13:18, February 17, 2013

With fewer fireworks being set off and not as many feasts, "frugal" and "green" are two words to describe the seven-day Chinese Spring Festival holiday.

Managers of "HoyoBanquet", a luxury hotel in Nanning, capital of south China's Guangxi Zhuang Autonomous Region, were unhappy with the holiday as many banquet orders that had been booked months ago were canceled before the festival.

A similar situation happened in Liuzhou Hotel, a five-star establishment often used for government receptions in the autonomous region's second largest city of Liuzhou.

"Consumption of abalone, lobsters, Moutai liquor and imported wines dropped drastically during the holiday," said a hotel dining department executive, on condition of anonymity.

The Spring Festival, which fell on Feb. 10 this year, is traditionally a time for family reunions. Businesses usually experience a boom during the period as people swarm to shops and restaurants.

However, amid the sales, luxurious restaurants saw business dwindle, partly due to a nation-wide campaign against extravagance and a call for a more frugal lifestyle.

Data showed that high-end restaurants in the better-off Zhejiang Province in east China saw business revenue decline at least 20 percent.

Many people also responded to the central government's call and decided to have a frugal and healthy holiday.

Shen Juan, 37, a native of Nanjing City in east China's Jiangsu Province, chose to have his family reunion dinner at home, rather than at a five-star hotel as he did last year.

Some gift recovery stores in Shanghai also experienced sluggish business.

"The central government called for frugality and strict supervision of extravagant consumption by officials. Business has been less than half of what it was last year," said Lu Qiang, owner of a gift recovery store in downtown Shanghai.

"We collected 30 to 40 bottles of Moutao Liquor and 40 to 50 cartons of Chunghwa cigarettes every day during the holiday in recent years," said Lu.

A bottle of Feitian Moutai sells for 1,599 yuan (254.6 U.S. dollars) on 360buy.com, a leading Chinese e-commerce website. A carton of Chunghwa cigarettes retails for 485 yuan in Merrymart, a supermarket in Beijing.

The sales of fireworks, which are an integral part of the Chinese Lunar New Year, were also affected during the holiday with people's rising awareness of environmental protection as many cities had been shrouded in smog for long periods last month.

A fireworks sales store in Bingzou North Road of Taiyuan City in north China's Shanxi Province, saw sales drop by 30 percent in the past seven days compared with last year.

Many government institutions and enterprises canceled their budgets for fireworks in response to central government's call for frugality, said Han Ming, a store owner who has run his business for 10 years.

However, electronic fireworks gained popularity.

Statistics from Taobao.com, China's biggest e-commerce website, showed that the sales volume for electronic fireworks in the week before the festival was up by 271.3 percent compared to the same period last year.

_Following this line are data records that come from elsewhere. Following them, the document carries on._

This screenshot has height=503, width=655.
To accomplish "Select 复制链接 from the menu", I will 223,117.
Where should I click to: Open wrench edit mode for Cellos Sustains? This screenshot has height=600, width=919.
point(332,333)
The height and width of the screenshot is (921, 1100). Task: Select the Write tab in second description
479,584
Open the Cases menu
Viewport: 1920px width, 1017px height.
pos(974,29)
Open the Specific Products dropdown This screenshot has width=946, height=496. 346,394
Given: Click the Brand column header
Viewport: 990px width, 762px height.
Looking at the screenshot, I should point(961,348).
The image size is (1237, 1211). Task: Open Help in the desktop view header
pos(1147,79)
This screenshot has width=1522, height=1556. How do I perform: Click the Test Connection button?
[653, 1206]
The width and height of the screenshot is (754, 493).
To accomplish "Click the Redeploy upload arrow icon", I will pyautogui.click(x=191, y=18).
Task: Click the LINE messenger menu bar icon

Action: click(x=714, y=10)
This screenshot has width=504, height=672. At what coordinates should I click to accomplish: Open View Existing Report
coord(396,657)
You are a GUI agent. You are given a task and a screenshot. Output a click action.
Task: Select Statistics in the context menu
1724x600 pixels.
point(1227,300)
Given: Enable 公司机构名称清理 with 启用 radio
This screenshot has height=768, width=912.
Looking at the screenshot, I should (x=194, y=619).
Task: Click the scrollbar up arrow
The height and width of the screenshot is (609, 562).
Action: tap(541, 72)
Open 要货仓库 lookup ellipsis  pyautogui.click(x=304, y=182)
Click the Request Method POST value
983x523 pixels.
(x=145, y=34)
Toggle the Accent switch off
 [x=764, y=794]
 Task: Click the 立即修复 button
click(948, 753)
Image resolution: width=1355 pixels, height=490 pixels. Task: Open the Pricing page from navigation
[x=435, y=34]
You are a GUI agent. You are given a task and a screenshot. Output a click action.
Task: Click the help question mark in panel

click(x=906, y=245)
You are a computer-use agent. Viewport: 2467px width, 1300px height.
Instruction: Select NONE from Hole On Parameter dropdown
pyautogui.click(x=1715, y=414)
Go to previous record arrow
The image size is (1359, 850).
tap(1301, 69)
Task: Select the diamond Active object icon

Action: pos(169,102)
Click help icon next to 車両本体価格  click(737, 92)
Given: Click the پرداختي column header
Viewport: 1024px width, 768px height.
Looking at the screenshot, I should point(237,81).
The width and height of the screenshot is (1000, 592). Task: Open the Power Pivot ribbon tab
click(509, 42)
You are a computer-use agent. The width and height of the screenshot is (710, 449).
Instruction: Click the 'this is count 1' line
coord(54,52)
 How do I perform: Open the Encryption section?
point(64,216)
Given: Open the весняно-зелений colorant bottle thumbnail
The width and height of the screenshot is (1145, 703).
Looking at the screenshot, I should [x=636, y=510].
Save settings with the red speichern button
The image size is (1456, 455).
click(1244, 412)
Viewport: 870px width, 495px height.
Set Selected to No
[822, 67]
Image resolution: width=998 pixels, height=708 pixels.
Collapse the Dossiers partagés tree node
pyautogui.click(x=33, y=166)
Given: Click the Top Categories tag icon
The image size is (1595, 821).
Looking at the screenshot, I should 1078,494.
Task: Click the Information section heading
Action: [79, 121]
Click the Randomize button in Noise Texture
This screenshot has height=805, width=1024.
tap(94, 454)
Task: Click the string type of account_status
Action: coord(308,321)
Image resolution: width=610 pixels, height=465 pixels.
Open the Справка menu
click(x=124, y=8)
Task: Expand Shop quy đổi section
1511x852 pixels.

The Chinese capital city of Beijing saw the sale of fireworks and the number of people injured due to them fall significantly during this year's Spring Festival holiday.

A total of 313,000 cartons of fireworks were sold from Feb. 9, the Lunar New Year's Eve to Feb. 14. This is down 45 percent from the 564,000 cartons sold during the same period last year, according to Beijing municipal government statistics on Friday.

Sanitation workers in Beijing have cleared 5,283 tonnes of fireworks refuse during the holiday, dropping by 332 tonnes from the same period last year, according to official statistics.

Lu Xiaobo, a technician of Nanjing municipal environment monitoring center, said the air quality during the holiday was better than last year.

The average density of PM10 on Thursday evening, the fifth day of the first lunar month, was 186 micrograms per cubic meter in Nanjing, about 70 percent lower than that recorded during the same period last year, according to meteorological data.

The fifth day of the first lunar month is also called "powu" in Chinese, a day for setting off firecrackers to eliminate misfortune for the coming year

Most of the PM2.5 during the holiday was due to fireworks, which release sulfur dioxide, nitric oxide, smoke and carbon particles after ignition, said Zhu Lizhong, director of the Environmental Pollution Control Institute with the Zhejiang University.

According to Ye Qing, a professor with the Zhongnan University of Economics and Law, advocating frugality in society is of practical significance in China as the country still has more than 100 million poor people living in poverty.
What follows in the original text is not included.